From what others say, the majority are just looking for hookups for sex.. ..if you put "*FUN*" in your profile, this is the key word for ... "bring on the no strings attached excitment"....so be very careful.. 

I am BIG on the temperament thing myself...... me & my husband , I feel are a near perfect match and our temperaments are opposite...he is the laid back / calm / easy to please Phlegmatic...tends to be passive... on the quieter side... then there is me >> Bubbly, more the social animal....assertive, can be brash at times...patience is not my strong point... his weaknesses are my strengths...& my weaknesses are his strengths! ....and this works! I feel so long as a couple does understand these temperament differences, are "self aware" to their own weaknesses & value the others strengths, not making it a competition...also having respect for one another...it's paramount. 

But outside of this.. it helps to have many similarities...in our values, dreams, what we enjoy...love languages - these all need sorted out... so we can find a comfortable Peace with each other.... 

I did a thread on Compatibility... pretty much what I would teach our own children as they date and are seeking a life long partner... 








...http://talkaboutmarriage.com/long-t...ility-b4-vows-beyond-marital-harmony-joy.html

...Also a book like this... when getting to know someone... just hanging out .... on a porch swing, laughing...asking each other questions ...this would be a fine aide ...in reaching deep to know another person...
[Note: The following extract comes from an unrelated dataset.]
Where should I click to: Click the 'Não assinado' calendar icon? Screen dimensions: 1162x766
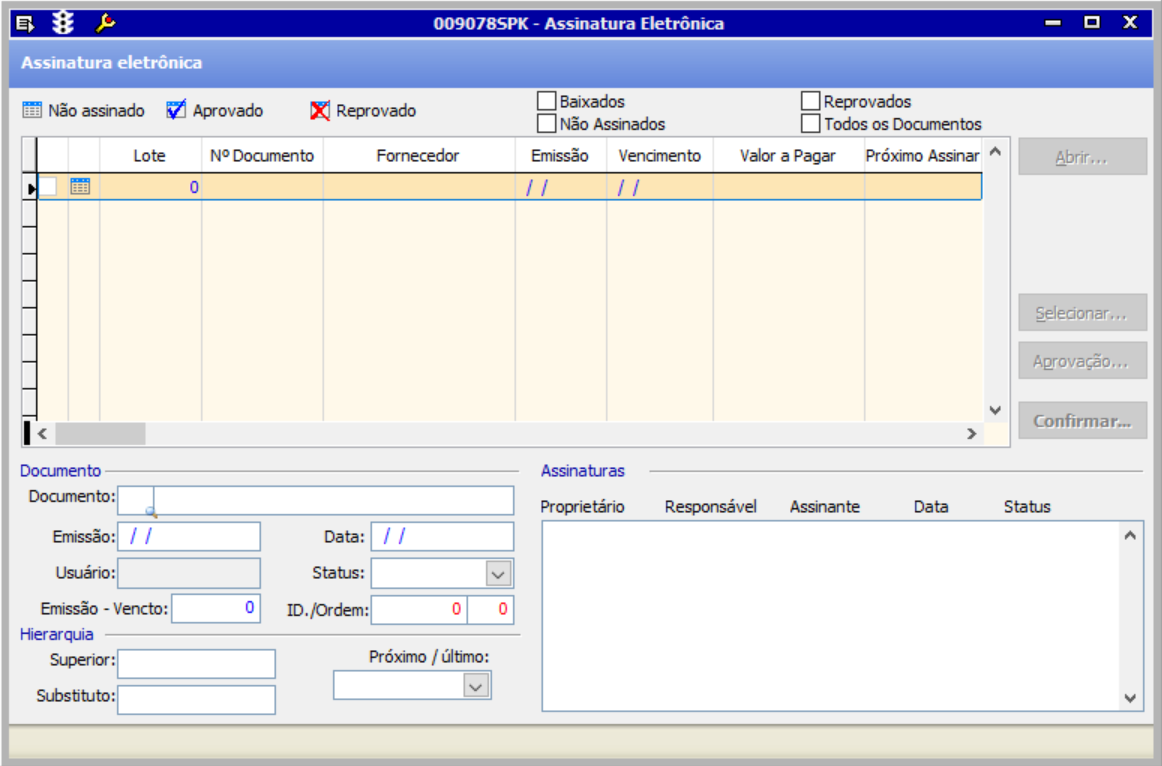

Intellectual Foreplay: A Book of Questions for Lovers and Lovers-to-Be:



> This solutions-oriented guide offers problem solving and behavior changing strategies for people working on their most intimate relationships. The book provides readers with:
> 
> Enhanced knowledge of their own and their partners' beliefs, values, habits, desires, goals, likes, and dislikes; ideas for opening communication and deepening a relationship; skills for making healthy decisions about lifestyles and boundaries; an in-depth understanding of the role of self-esteem in relationships; increased ability to let go of the past and embrace the present; and the knowledge that it is important not only to choose the right partner, but also to be the right partner.
> 
> What distinguishes Intellectual Foreplay from similar titles is that it includes guidelines on what to do with the answers it gives. This makes it useful in both creating and sustaining a relationship.


----------



## WendyLewis (Feb 16, 2014)

^^^Great thread and great book suggestion - Thank you!


----------